June 2024
tl;dr: Learning BP and TP jointly for ML-based motion planner.
Overall impression
This paper describes a way to “learn” a mmotion planner. Yet in reality the learning happens only in the relative weights of the already hand-crafted cost functions.
The paper has a very nice introduction what is motion planning, and the two components behavior planning and trajectory planning. The paper gives a very good high level review of the motion planning problem without poluting the main text with arcane math formulae without too much information.
Key ideas
- Learn a cost function. This idea is not new, but rather from a paper “Maximum margin planning” (MMP) bridge the challenging leap from perception’s model to
costs for a planner.
- In practice, it is often done by hand-designed heuristics that are painstakingly validated by observing the resulting robot behavior.

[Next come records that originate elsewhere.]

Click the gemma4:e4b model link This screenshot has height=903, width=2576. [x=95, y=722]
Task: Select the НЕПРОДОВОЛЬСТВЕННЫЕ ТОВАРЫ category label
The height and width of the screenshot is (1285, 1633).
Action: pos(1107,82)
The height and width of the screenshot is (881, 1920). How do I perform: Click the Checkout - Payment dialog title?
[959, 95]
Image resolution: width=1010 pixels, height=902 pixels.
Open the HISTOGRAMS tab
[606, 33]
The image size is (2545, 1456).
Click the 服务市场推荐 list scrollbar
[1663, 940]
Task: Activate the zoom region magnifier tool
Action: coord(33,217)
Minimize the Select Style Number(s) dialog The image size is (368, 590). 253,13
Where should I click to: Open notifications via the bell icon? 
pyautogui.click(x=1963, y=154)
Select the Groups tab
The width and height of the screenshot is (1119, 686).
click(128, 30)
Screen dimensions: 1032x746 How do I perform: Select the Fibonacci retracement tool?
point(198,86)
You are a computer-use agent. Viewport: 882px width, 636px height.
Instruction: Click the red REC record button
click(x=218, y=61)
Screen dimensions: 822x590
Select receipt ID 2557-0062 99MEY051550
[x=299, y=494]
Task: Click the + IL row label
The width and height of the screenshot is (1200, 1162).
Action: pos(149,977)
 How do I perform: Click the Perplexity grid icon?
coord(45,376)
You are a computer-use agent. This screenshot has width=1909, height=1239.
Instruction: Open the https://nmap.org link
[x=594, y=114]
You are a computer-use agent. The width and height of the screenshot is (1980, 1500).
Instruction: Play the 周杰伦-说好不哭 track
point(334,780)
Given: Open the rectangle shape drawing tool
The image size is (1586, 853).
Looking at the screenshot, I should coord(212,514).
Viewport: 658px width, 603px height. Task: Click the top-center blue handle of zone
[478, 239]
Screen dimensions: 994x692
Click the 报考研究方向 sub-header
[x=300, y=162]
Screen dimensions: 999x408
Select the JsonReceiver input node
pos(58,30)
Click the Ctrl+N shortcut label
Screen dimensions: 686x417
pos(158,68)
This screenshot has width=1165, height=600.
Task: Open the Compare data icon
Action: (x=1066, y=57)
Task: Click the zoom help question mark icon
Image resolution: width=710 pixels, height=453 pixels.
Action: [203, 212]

- MMP proposes a novel method whereby we attempt to automate the mapping from perception features to costs. We do so by framing the problem as one of supervised learning to take advantage of examples given by an expert describing desired behavior.
- Loss formulation
- max-margin loss: max-margin learning loss penalizes trajectories that have small cost and are different from the human driving trajectory
- imitation loss: L2 loss to expert trajectory
Technical details
- Similarity to IRL (inverse reinforcement learning) in that they aim to infer the underlying cost or reward structure that an expert follows.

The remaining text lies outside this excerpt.